Four Weeks To Fit Again: Weeks 1-2
Overview
- Use light weight and higher reps at the beginning of the workout to help enhance blood flow to muscles and burn more calories as you train.
- With each circuit you'll go heavier and use lower reps to stimulate your fast-twitch muscle fibers and keep your body in fat-burning mode after the workout is over.
- Focus on compound movements to maximize the amount of work done in this short, full-body routine.
- To keep your heart rate up, you'll perform five minutes of cardio between each circuit at 70-75% maximum heart rate (MHR).
- Use an average tempo like 2/1/2 (two seconds to lower the weight, one second pause, and two seconds to lift it) to ensure you perform each exercise properly.
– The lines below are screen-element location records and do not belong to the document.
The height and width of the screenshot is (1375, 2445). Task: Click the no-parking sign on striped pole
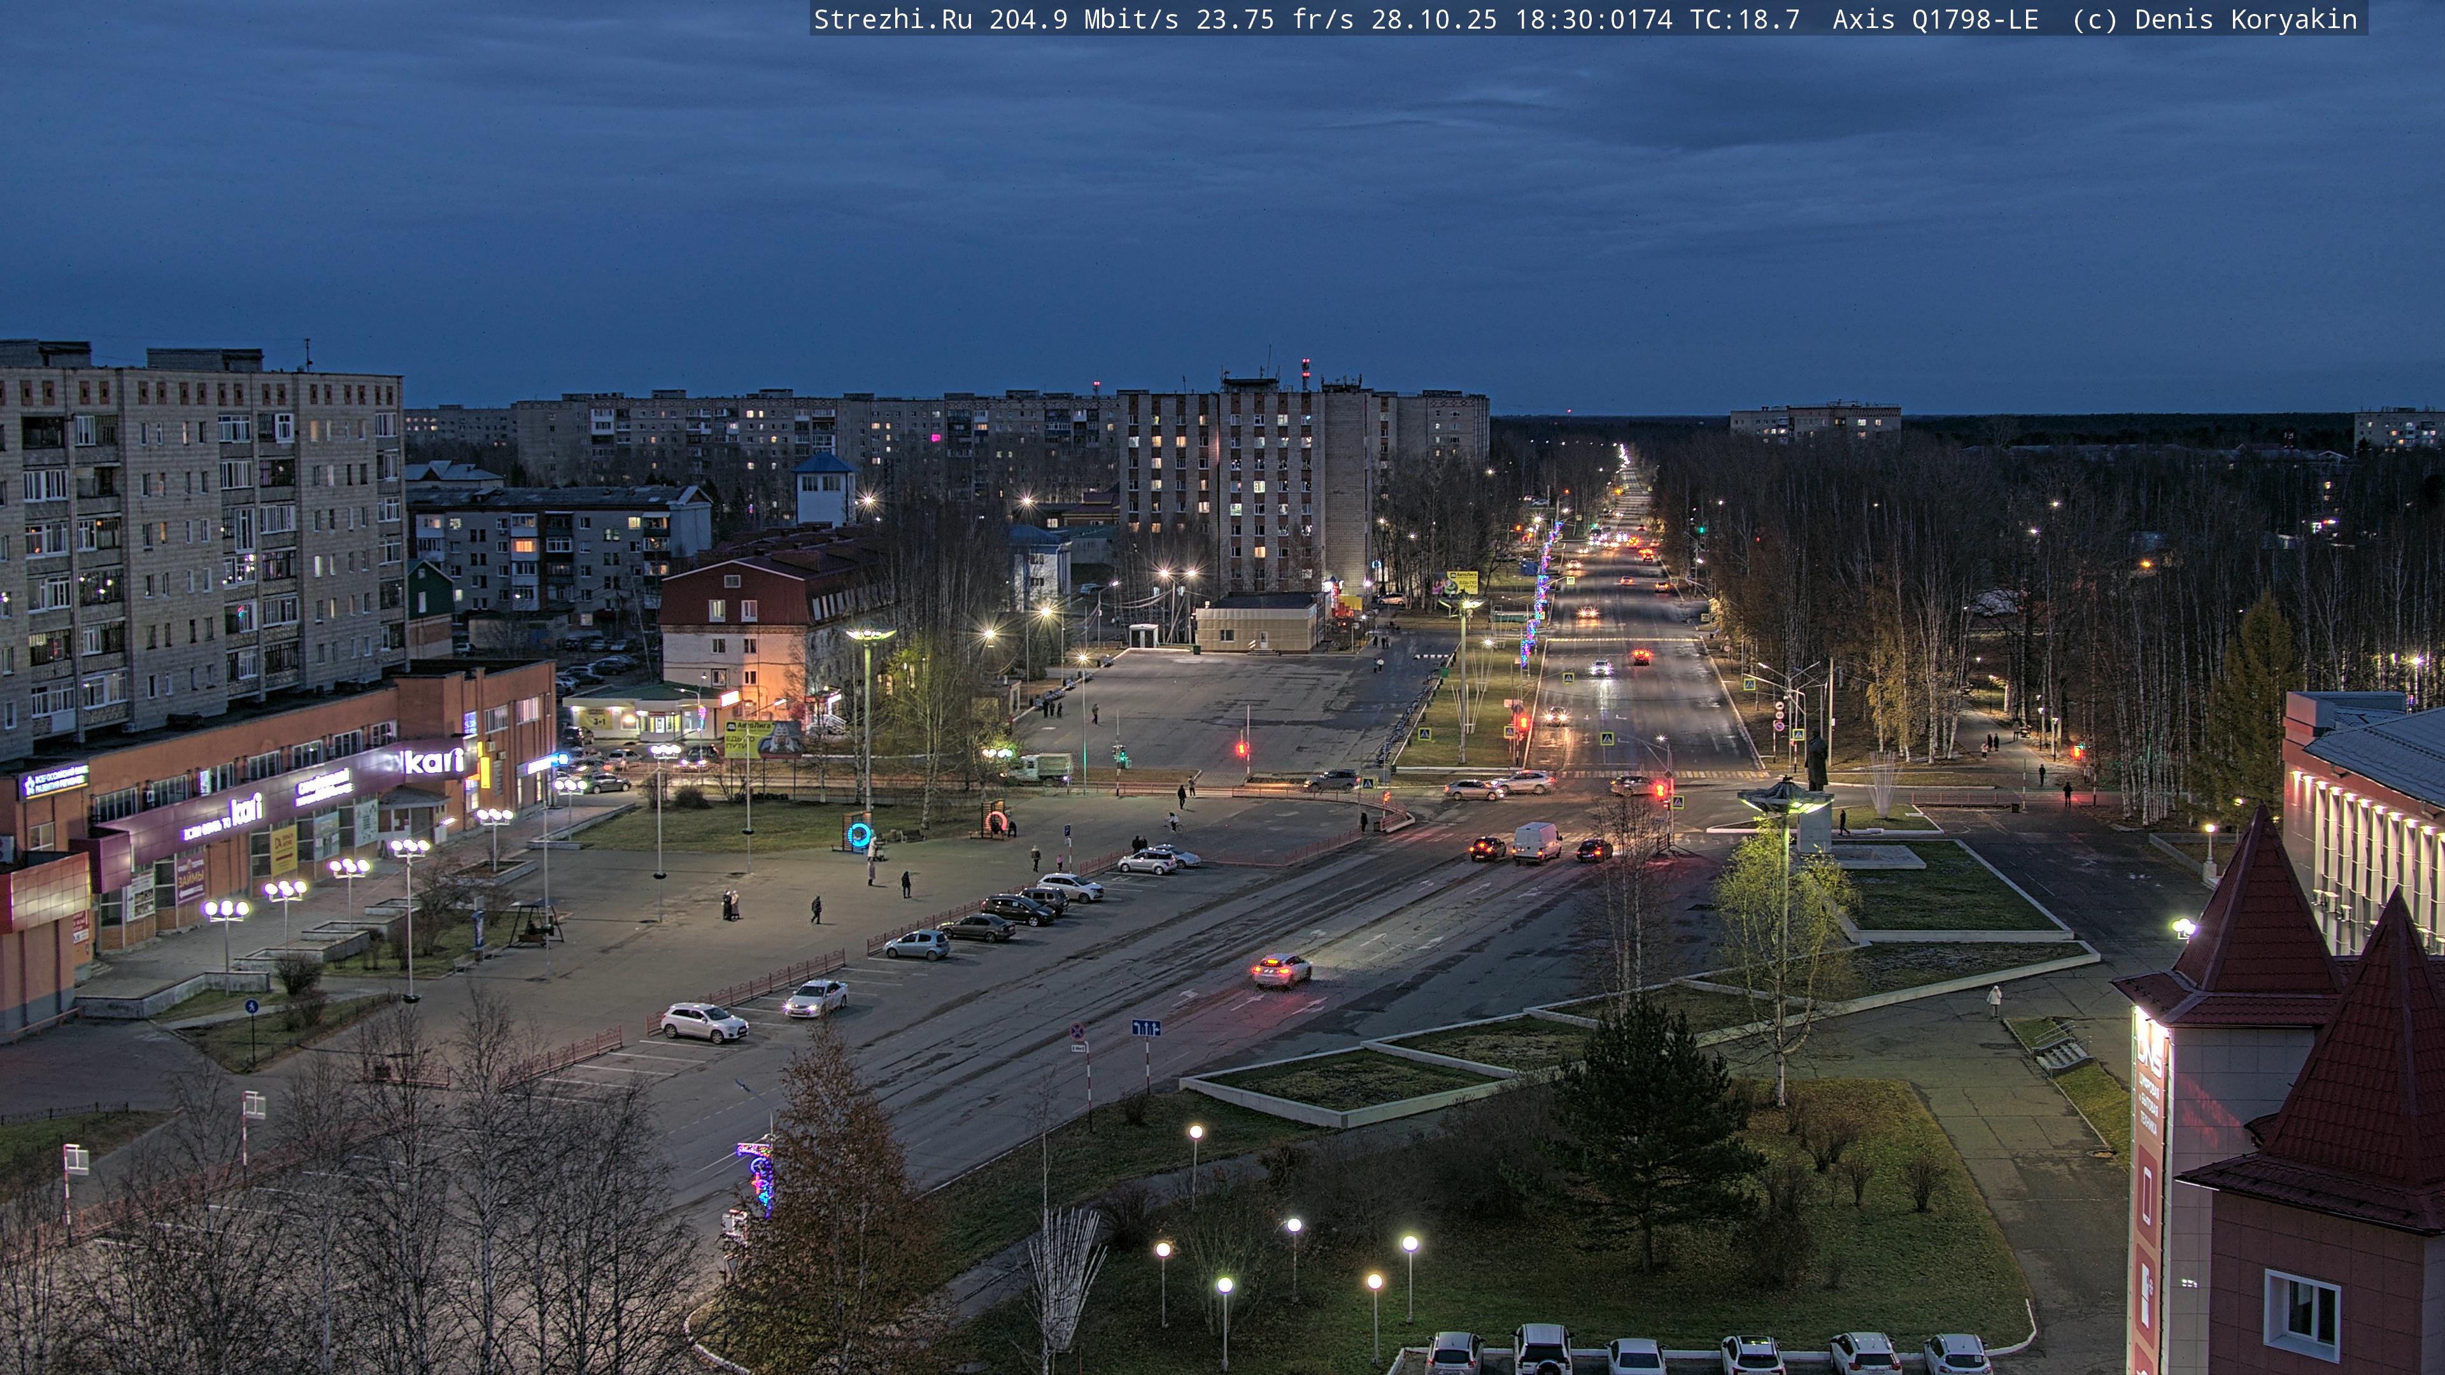(1077, 1031)
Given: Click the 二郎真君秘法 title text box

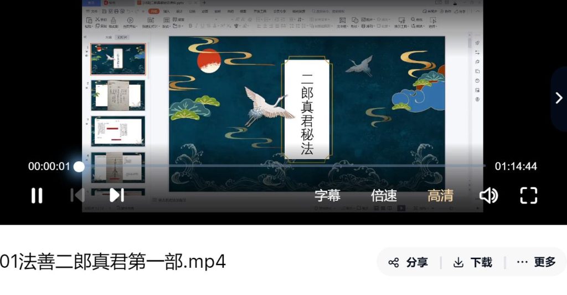Looking at the screenshot, I should [x=307, y=113].
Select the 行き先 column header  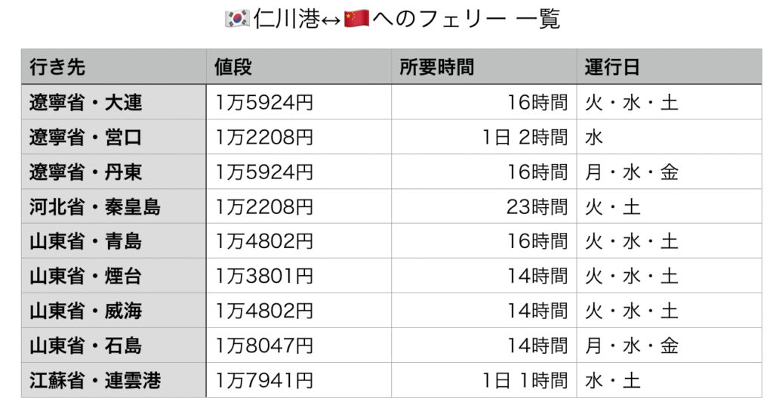114,67
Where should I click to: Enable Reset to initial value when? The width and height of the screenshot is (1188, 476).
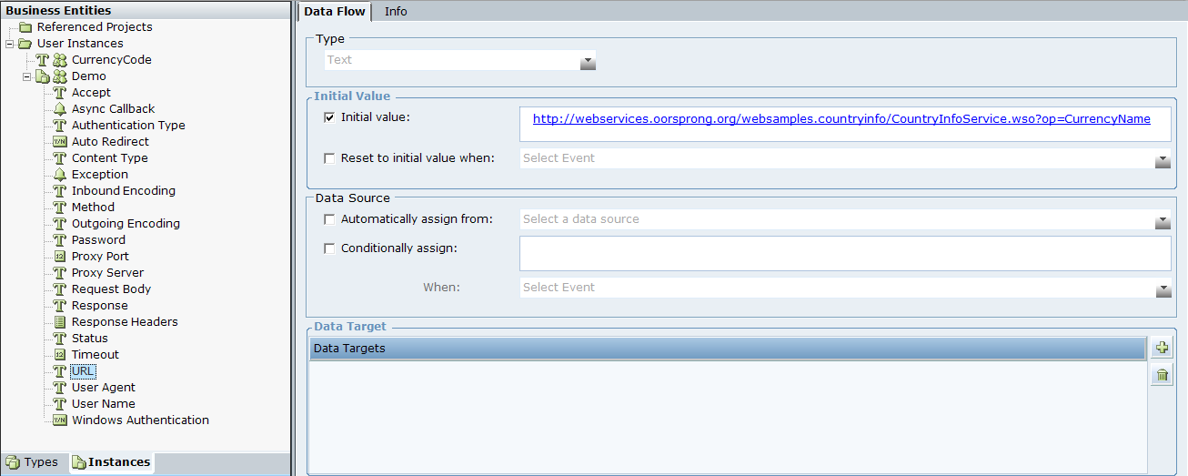coord(329,158)
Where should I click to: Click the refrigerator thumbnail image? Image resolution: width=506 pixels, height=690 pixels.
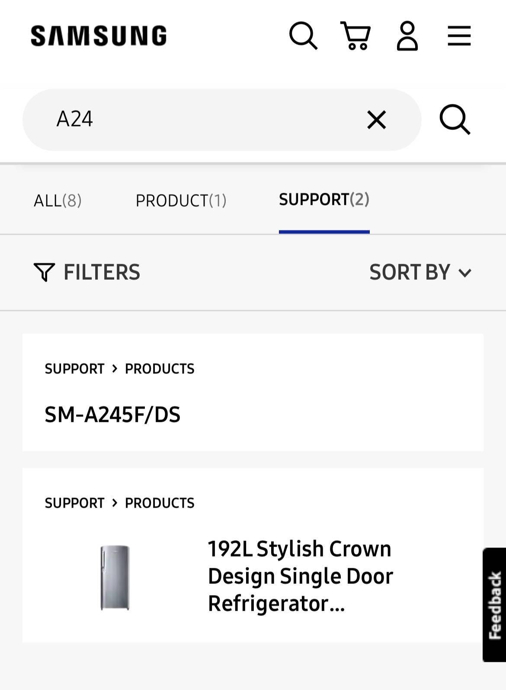(115, 577)

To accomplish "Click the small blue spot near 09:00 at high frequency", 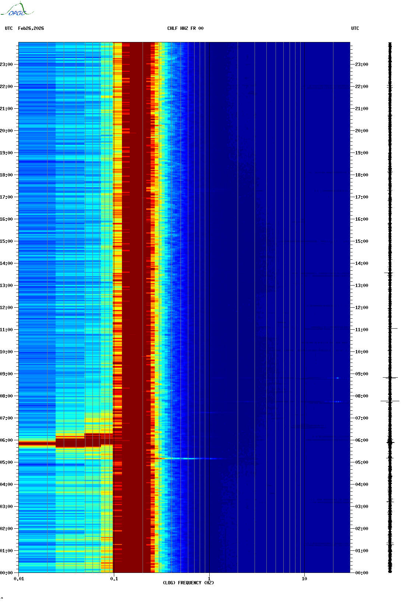I will click(337, 378).
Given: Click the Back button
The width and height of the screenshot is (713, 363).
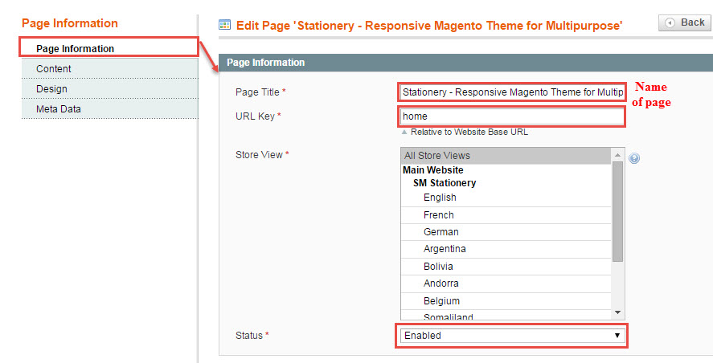Looking at the screenshot, I should [685, 22].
- Perform 45-60 minutes of cardio on your cardio days, working at 75% of your MHR.
Bent Over Barbell Row
Seated Cable Rows
Barbell Bench Press - Medium Grip
Barbell Shoulder Press
Side Lateral Raise
Triceps Pushdown
Barbell Curl
* Between each circuit, complete 5 minutes on treadmill, StepMill or elliptical at 70-75% MHR.
Bent Over Barbell Row
- Stand with your feet shoulder width apart and bend forward at about a 45-degree angle.
- Keeping your back stable and head up, pull the bar toward your body until it touches your belly button.
- Squeeze your shoulder blades together and pause for a moment at the top of the movement.
- Slowly return to the start position, making sure to stretch your lats fully at the bottom.
Barbell Bench Press
- Lie faceup on a flat bench with your feet flat on the floor.
- Grasp a barbell just outside shoulder width and lift the bar off the rack.
- Slowly lower the bar toward your lower chest, keeping your elbows pointed out to the sides (not forward), until it's just an inch or two above your chest.
- Press the bar back up forcefully in an arc so that it ends up over your neck.
- Stop just short of locking out your elbows.
Seated Overhead Barbell Press

- Sit on a bench that adjusts to 90 degrees.
- Take an overhand grip slightly wider than shoulder width and start with the bar under your chin and just above your upper chest.
- Press the bar straight up overhead until your arms are fully extended but not completely locked out.
- Slowly lower the bar back to the start position and repeat.
* Between each circuit, complete 5 minutes on treadmill, StepMill, or elliptical at 70-75% MHR.
Stiff-Legged Deadlift
- Stand erect holding a barbell with a shoulder-width, overhand grip, and feet 6-8 inches apart.
- Keeping your chest high, abs tight, and knees slightly bent, lean forward at the hips, letting the bar naturally track away from your body.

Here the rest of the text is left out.